<<<<

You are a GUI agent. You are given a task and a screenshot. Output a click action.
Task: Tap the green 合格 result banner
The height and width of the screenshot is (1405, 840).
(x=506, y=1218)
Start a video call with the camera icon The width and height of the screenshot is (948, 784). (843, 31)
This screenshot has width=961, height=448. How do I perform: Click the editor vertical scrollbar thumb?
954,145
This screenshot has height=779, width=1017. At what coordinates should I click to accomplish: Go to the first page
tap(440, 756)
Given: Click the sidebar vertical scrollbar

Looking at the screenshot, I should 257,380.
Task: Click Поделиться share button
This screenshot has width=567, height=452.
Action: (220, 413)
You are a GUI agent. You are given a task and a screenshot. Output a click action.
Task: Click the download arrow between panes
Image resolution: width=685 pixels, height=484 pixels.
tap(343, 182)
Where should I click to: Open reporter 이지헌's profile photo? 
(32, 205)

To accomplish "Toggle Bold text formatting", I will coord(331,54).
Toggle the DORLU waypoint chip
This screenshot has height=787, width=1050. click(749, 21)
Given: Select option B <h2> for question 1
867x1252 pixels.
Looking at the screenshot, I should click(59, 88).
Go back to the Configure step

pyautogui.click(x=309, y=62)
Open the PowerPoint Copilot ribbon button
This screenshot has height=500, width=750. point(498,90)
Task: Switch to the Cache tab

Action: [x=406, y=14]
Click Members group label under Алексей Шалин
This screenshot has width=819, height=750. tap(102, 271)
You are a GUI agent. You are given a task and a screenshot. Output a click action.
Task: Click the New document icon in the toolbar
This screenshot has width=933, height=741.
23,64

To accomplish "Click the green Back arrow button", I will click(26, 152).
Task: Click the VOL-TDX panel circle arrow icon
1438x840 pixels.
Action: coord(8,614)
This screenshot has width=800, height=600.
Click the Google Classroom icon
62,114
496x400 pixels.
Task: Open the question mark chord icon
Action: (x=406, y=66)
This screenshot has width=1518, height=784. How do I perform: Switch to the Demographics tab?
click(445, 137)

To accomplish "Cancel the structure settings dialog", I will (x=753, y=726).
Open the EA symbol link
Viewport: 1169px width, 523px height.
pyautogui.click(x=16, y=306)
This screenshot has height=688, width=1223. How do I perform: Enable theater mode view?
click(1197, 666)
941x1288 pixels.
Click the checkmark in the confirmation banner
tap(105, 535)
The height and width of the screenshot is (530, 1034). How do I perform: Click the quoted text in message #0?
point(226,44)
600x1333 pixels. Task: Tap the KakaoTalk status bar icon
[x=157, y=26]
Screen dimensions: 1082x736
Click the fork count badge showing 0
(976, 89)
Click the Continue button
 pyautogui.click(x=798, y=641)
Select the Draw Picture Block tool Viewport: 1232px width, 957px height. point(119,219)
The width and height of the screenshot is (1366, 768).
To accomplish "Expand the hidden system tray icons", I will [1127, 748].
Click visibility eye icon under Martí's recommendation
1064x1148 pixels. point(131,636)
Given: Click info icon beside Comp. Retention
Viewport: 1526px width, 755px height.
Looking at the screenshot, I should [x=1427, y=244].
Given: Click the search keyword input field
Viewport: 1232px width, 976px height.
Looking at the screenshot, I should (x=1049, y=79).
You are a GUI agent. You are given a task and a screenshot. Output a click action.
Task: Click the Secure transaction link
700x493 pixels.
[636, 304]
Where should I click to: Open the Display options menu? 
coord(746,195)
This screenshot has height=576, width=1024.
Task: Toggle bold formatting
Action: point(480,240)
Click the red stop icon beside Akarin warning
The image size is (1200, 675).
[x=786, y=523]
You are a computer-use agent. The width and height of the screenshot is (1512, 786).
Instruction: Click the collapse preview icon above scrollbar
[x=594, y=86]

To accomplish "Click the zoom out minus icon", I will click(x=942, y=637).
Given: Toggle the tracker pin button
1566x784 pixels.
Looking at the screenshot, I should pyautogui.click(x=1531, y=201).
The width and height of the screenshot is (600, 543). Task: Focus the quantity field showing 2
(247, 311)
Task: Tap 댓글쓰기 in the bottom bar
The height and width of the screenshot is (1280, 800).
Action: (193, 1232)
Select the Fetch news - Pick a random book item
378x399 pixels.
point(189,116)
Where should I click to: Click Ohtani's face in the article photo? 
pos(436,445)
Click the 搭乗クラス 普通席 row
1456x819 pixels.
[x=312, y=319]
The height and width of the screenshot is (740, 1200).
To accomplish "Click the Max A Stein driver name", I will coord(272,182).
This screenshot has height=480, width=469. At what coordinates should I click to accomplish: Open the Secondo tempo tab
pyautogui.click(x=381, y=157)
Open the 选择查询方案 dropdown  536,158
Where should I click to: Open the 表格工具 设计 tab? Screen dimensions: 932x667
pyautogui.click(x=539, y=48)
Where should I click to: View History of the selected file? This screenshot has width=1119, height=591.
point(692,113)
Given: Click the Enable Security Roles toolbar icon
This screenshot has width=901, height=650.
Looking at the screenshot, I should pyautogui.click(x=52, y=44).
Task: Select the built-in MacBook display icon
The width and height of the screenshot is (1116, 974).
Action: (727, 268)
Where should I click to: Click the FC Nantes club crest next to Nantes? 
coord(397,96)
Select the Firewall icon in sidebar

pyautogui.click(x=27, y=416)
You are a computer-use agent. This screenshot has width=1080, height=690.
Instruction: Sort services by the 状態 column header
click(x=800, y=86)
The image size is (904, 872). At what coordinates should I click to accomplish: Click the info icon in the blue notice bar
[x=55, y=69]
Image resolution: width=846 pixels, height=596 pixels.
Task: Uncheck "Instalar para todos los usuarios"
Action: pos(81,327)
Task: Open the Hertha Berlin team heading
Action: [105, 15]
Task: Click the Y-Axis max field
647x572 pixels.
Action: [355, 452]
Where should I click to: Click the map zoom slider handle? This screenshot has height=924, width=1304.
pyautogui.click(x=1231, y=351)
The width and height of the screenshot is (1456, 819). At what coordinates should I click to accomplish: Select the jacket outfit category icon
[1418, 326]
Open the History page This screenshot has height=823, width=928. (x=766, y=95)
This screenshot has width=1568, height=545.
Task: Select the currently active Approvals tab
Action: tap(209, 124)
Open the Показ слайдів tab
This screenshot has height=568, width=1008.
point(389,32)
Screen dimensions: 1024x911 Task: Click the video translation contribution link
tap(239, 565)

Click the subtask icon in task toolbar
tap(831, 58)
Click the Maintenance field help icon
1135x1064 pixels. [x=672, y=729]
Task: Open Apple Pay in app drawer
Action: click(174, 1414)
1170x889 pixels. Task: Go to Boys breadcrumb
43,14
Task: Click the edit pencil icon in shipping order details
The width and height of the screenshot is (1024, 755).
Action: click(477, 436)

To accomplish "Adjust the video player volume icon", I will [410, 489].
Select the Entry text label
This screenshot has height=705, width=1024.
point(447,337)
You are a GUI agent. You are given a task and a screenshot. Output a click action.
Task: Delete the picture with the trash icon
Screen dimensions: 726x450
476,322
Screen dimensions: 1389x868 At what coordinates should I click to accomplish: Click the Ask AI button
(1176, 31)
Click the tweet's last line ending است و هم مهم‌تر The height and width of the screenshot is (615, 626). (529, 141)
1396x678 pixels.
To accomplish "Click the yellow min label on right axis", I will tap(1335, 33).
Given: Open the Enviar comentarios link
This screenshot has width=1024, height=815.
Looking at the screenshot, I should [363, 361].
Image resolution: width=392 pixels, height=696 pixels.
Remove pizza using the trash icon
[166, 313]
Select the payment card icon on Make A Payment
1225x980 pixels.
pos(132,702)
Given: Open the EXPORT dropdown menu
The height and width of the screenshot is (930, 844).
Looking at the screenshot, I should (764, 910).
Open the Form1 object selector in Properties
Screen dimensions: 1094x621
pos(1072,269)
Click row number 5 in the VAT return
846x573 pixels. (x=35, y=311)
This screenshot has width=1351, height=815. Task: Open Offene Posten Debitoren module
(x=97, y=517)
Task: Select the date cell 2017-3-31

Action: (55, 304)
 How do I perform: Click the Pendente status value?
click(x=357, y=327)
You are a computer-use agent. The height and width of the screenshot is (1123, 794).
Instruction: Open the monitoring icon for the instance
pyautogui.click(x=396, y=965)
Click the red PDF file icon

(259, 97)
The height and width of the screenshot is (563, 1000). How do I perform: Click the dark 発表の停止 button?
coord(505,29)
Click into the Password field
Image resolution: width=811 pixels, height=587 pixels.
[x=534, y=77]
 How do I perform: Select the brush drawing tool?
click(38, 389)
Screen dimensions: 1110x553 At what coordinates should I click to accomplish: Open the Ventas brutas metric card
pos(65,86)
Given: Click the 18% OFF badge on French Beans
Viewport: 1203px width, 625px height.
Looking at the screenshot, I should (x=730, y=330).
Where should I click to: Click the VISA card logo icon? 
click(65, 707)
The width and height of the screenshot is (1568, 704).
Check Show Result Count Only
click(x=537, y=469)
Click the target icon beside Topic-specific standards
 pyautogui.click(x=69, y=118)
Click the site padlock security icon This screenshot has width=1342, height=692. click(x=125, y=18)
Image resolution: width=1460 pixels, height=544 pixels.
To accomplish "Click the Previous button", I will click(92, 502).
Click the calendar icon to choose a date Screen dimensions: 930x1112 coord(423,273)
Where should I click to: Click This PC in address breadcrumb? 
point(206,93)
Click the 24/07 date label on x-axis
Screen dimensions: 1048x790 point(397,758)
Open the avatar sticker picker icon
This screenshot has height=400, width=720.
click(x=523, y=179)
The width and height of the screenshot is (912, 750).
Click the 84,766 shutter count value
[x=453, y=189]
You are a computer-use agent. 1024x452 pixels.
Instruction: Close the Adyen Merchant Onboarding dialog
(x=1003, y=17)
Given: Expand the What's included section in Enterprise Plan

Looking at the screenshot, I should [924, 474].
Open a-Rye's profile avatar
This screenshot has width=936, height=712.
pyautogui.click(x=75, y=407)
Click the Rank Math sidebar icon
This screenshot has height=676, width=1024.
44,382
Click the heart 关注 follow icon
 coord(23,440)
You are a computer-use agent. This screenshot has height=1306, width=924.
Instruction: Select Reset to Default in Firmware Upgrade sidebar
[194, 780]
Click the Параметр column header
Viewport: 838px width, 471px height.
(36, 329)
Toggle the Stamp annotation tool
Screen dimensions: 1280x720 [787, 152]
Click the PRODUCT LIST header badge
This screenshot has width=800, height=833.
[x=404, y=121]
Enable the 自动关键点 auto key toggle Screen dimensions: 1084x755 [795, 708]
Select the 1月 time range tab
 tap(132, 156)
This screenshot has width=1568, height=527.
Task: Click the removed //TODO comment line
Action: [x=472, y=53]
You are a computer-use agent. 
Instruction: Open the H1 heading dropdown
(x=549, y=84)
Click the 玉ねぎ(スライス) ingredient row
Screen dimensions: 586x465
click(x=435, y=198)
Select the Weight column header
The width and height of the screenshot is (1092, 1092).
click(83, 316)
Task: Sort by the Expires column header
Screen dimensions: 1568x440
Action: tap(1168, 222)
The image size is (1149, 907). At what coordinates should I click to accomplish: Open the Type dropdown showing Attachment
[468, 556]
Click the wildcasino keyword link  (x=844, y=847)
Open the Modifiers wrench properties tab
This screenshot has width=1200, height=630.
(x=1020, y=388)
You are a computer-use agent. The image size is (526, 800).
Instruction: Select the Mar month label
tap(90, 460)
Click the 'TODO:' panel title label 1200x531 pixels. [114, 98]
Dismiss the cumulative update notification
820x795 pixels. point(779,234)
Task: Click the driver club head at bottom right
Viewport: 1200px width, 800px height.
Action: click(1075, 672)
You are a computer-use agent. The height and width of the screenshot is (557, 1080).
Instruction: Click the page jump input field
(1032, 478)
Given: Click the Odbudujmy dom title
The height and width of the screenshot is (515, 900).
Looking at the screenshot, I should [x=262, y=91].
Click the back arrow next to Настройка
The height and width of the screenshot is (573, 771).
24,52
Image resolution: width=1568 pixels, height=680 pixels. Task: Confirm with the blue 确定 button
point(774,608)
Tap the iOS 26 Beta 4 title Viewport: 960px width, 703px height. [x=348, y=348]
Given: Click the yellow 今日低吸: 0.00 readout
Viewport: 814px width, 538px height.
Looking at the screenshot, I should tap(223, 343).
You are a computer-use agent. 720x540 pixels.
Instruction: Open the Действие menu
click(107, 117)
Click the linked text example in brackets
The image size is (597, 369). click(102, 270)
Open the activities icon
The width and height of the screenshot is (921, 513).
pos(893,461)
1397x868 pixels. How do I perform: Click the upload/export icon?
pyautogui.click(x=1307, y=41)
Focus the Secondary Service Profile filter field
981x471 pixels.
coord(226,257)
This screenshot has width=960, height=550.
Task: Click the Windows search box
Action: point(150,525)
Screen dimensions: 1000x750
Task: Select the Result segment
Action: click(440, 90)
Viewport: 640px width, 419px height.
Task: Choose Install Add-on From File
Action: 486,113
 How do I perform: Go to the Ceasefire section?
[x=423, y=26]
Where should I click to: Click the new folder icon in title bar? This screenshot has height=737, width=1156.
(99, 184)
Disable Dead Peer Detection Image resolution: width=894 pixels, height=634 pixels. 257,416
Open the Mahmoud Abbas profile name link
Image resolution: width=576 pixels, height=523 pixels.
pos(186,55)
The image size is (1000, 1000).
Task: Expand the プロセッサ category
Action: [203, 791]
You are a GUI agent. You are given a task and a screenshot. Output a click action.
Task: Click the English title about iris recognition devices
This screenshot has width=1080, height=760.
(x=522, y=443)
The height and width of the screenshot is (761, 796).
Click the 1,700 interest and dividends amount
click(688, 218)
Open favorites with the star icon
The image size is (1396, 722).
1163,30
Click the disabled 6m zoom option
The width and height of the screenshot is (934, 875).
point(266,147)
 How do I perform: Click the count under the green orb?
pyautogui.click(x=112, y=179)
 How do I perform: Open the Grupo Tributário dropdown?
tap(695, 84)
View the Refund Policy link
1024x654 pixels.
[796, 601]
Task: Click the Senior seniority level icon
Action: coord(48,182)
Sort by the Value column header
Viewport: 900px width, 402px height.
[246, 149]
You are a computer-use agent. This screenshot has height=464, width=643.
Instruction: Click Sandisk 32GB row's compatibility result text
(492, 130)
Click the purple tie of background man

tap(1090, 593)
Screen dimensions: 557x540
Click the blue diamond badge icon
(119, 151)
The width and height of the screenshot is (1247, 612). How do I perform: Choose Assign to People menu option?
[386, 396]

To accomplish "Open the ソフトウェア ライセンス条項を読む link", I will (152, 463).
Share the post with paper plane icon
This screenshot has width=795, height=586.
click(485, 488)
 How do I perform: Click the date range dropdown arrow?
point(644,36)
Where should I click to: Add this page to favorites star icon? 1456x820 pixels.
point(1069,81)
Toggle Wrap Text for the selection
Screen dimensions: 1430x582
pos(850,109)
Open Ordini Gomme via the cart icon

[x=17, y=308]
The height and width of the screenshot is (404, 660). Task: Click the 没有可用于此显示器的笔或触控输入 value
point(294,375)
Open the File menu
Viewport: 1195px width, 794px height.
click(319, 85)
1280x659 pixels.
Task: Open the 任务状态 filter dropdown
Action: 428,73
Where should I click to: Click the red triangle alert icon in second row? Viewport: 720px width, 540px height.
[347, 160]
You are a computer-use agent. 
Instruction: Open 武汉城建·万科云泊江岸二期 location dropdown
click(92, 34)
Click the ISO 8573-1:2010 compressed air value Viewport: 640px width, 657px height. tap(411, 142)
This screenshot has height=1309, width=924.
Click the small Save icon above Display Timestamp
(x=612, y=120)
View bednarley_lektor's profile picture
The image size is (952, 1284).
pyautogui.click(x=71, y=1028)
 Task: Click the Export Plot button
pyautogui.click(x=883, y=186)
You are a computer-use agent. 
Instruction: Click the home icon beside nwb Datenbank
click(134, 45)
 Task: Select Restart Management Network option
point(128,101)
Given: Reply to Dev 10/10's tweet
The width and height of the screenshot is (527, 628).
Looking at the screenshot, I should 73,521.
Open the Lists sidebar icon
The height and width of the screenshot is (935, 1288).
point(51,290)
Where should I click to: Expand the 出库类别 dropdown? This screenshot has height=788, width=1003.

>>>>

Wherever the word "name" appears in the listing above, copy that line.

▸ ANSWER FOR THIS EXERCISE:
To accomplish "Click the Max A Stein driver name", I will coord(272,182).
Open the Mahmoud Abbas profile name link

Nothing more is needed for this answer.